Rumor mill: Intel's next round of high-end laptop silicon is coming into sharper focus, and the emphasis this time is on scaling core counts without abandoning the desktop-class I/O that has defined the HX tier. According to newly leaked info, Team Blue is preparing two Nova Lake-HX configurations for high-end notebooks that pair the CPUs with discrete GPUs.

The chips sit above the mainstream Nova Lake-H line and retain a wider I/O complex with PCIe 5.0 connectivity for discrete GPUs. Leaker Jaykihn describes Nova Lake-HX as a higher-end branch of Nova Lake-H that uses a broader I/O subsystem designed to work with discrete GPUs.

At the top of the stack, Intel is said to be working on a 28-core Nova Lake-HX part built around eight Coyote Cove performance cores, sixteen Arctic Wolf efficiency cores, and four additional low-power Arctic Wolf E-cores.

This 8P+16E+4LPE layout represents about a 17% increase in core count over the current 24-core HX dies while staying within a single compute tile that groups the 8P+16E cores behind a shared L3 cache.

The four low-power E-cores sit on the SoC tile, succeeding today's Darkmont-based low-power islands. Jaykihn notes that both Coyote Cove and Arctic Wolf succeed Intel's current Cougar Cove and Darkmont microarchitectures.

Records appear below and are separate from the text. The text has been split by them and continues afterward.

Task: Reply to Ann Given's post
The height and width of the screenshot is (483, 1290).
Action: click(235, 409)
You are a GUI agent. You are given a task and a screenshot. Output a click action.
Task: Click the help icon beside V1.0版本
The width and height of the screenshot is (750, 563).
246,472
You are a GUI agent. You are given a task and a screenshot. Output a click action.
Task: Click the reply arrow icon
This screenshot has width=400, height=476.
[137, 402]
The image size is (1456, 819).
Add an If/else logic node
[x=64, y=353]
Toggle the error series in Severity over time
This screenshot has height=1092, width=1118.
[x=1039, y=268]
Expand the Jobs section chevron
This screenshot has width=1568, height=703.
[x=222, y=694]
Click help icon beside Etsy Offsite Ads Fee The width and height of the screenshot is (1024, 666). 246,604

Below that flagship part, Intel is rumored to have a second Nova Lake-HX configuration with fewer cores. One version of the leak describes a 6P+8E+4LPE layout that reuses the 6P+8E compute tile from Nova Lake-H and combines it with the HX-oriented SoC and I/O tiles.

A separate description outlines an alternative 4P+8E+4LPE, 16-core configuration. In either case, these dies are meant to sit above the current HX offerings on core count while keeping power envelopes realistic for mobile chassis.

Graphics is where Nova Lake-HX looks deliberately conservative. The iGPU tile is described as the smallest in the Nova Lake family, carrying just two Xe cores based on the Xe4 "Druid" architecture. That is fewer GPU blocks than Intel is expected to ship on other Nova Lake variants and far below what rivals are integrating into their so-called "halo" APUs.

The design assumption is that HX buyers will pair the CPU with a discrete GPU over a full-bandwidth PCIe 5.0 PEG interface, making a large integrated GPU an unnecessary use of die area.

On the desktop side, Intel's related Nova Lake-S family is rumored to climb as high as 52 cores across dual compute tiles and to carry a bLLC cache pool of up to 288 MB, with mobile parts capping out at much lower core counts and cache to keep thermals in check.

AMD, meanwhile, is preparing up to 24 cores in comparable desktop-class mobile packages based on its future Zen 6 architecture, and is positioning its Strix Halo, Gorgon Halo and later Medusa Halo SoCs as the answer for high-end integrated graphics and AI workloads rather than discrete-first designs.

Farther out on Intel's roadmap, Jaykihn also claims that Razer Lake-AX, rather than Nova Lake-AX, is intended to compete with AMD's halo-class APUs. That family is expected to arrive late in the decade and could intersect with Intel's custom SoC efforts that marry its x86 cores with Nvidia RTX GPU tiles for high-performance notebooks.

For now, Nova Lake-HX is not anticipated to land in shipping systems until roughly the CES 2027 timeframe.